■ Tugas 1 ■
Jawablah pertanyaan berikut berdasarkan artikel tentang zakat penghasilan dan profesi.
(a) Di kota mana dan pada tahun berapa masalah zakat penghasilan dan profesi dibahas menurut al-Qardhawi?
(b) Apa judul buku al-Qardhawi yang disebut dalam artikel, dan siapa penerbitnya?
(c) Pendapat tokoh-tokoh siapa yang menjadi pegangan pandangan pertama?
■ Tugas 2 ■
Menurut artikel tentang zakat penghasilan dan profesi, mengapa penafsiran bahwa nisab cukup tercapai penuh di antara dua ujung tahun memungkinkan zakat diwajibkan atas penghasilan setiap tahun? Jelaskan dalam satu hingga tiga kalimat.
■ Tugas 3 ■
Teruskan artikel tentang zakat penghasilan dan profesi mulai dari kalimat sesudah kalimat terakhirnya.

■ Dokumen Sumber ■
>>>
3 Pandangan Fiqih tentang Zakat Penghasilan dan Profesi

Rabu, 18 Januari 2023 - 16:52 WIB
loading...
3 Pandangan Fiqih tentang Zakat Penghasilan dan Profesi
Zakat Online: Ada 3 pandangan fiqih tentang zakat penghasilan dan profesi. Foto/Ilustrasi: Ist
A A A
Syaikh Yusuf al-Qardhawi mengatakan ada 3 pandangan fiqih tentang zakat penghasilan dan profesi. Setidaknya begitu jika kita mengacu pada pendapat guru-guru seperti Abdur Rahman Hasan, Muhammad Abu Zahrah dan Abdul Wahab Khalaf. "Masalah ini sudah dibahas di Damaskus pada tahun 1952," ujar al-Qardhawi.

Dalam bukunya yang berjudul " Hukum Zakat " (Litera AntarNusa dan Mizan, 1996), Al-Qardhawi menyimpulkan 3 pandangan fiqih tersebut.

Baca Juga: Kakulator Zakat
Pertama, penghasilan dan profesi dapat diambil zakatnya bila sudah setahun dan cukup senisab. Nisab tidak perlu harus tercapai sepanjang tahun. Maknanya, cukup tercapai penuh antara dua ujung tahun tanpa kurang di tengah-tengah kita. Dengan penafsiran tersebut memungkinkan untuk mewajibkan zakat atas hasil penghasilan setiap tahun, karena hasil itu jarang terhenti sepanjang tahun bahkan kebanyakan mencapai kedua sisi ujung tahun tersebut.

"Ini jika kita berpegang kepada pendapat Abu Hanifah, Abu Yusuf, dan Muhammad," ujar Al-Qardhawi.

Berdasar hal itu, katanya, kita dapat menetapkan hasil penghasilan sebagai sumber zakat , karena terdapatnya illat (penyebab), yang menurut ulama-ulama fiqih sah, dan nisab, yang merupakan landasan wajib zakat.
<<<
■ Cuplikan Data ■
>>>
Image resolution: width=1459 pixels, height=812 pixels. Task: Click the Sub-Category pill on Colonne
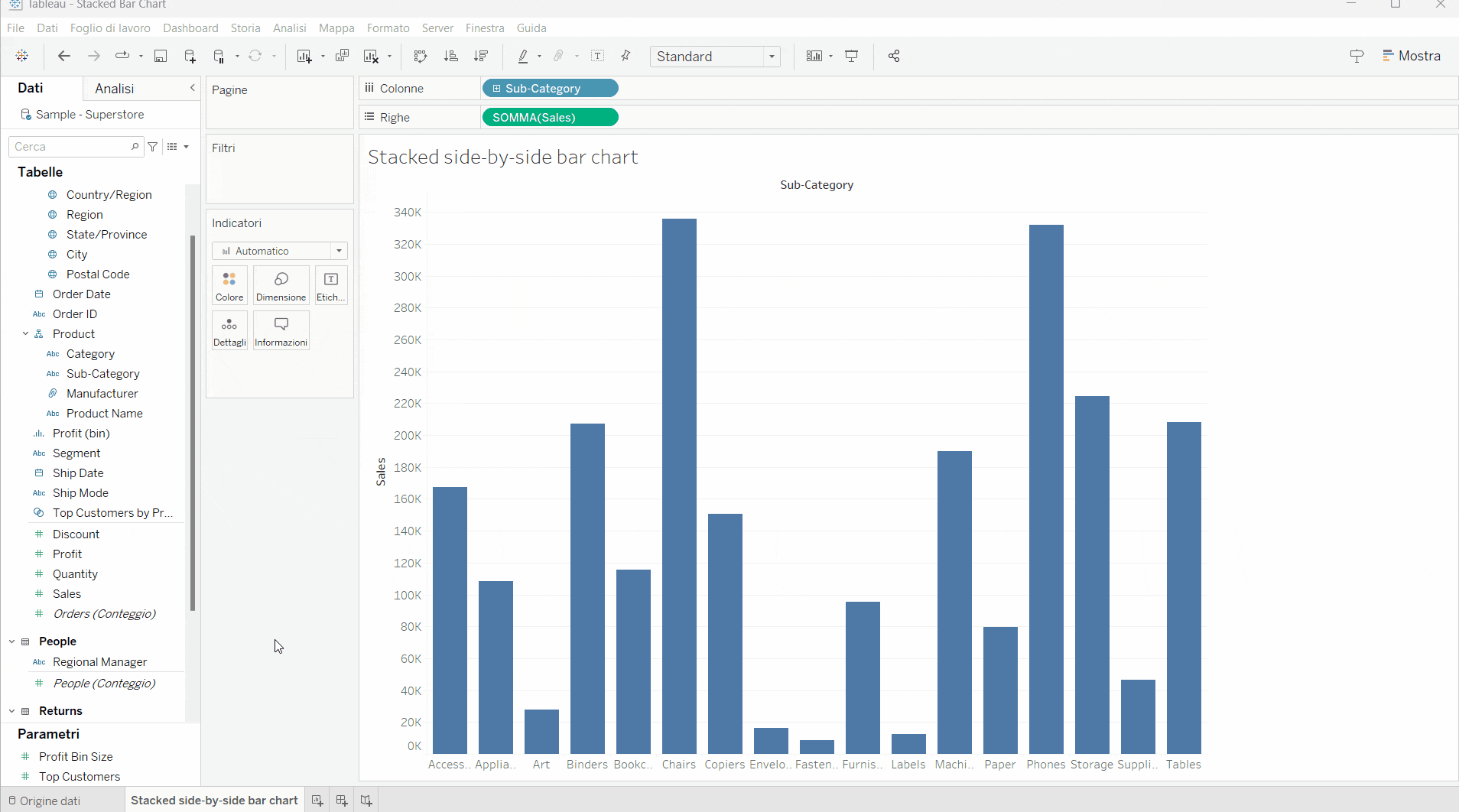550,88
<<<
■ Jawaban Tugas 1 ■
(a) Di Damaskus pada tahun 1952.
(b) "Hukum Zakat", diterbitkan oleh Litera AntarNusa dan Mizan (1996).
(c) Abu Hanifah, Abu Yusuf, dan Muhammad.

■ Jawaban Tugas 2 ■
Penafsiran itu memungkinkan zakat diwajibkan atas penghasilan setiap tahun karena hasil penghasilan jarang terhenti sepanjang tahun. Sebagian besar hasil tersebut bahkan mencapai kedua sisi ujung tahun, sehingga syarat nisab pada kedua ujung tahun terpenuhi.

■ Jawaban Tugas 3 ■
Selanjutnya dia menjelaskan karena Islam mempunyai ukuran bagi seseorang - untuk bisa dianggap kaya - yaitu 12 Junaih emas menurut ukuran Junaih Mesir lama maka ukuran itu harus terpenuhi pula buat seseorang untuk terkena kewajiban zakat, sehingga jelas perbedaan antara orang kaya yang wajib zakat dan orang miskin penerima zakat.

Dalam hal ini, mazhab Hanafi lebih jelas, yaitu bahwa jumlah senisab itu cukup terdapat pada awal dan akhir tahun saja tanpa harus terdapat di pertengahan tahun. Ketentuan itu harus diperhatikan dalam mewajibkan zakat atas hasil penghasilan dan profesi ini, supaya dapat jelas siapa yang tergolong kaya dan siapa yang tergolong miskin, seorang pekerja profesi jarang tidak memenuhi ketentuan tersebut.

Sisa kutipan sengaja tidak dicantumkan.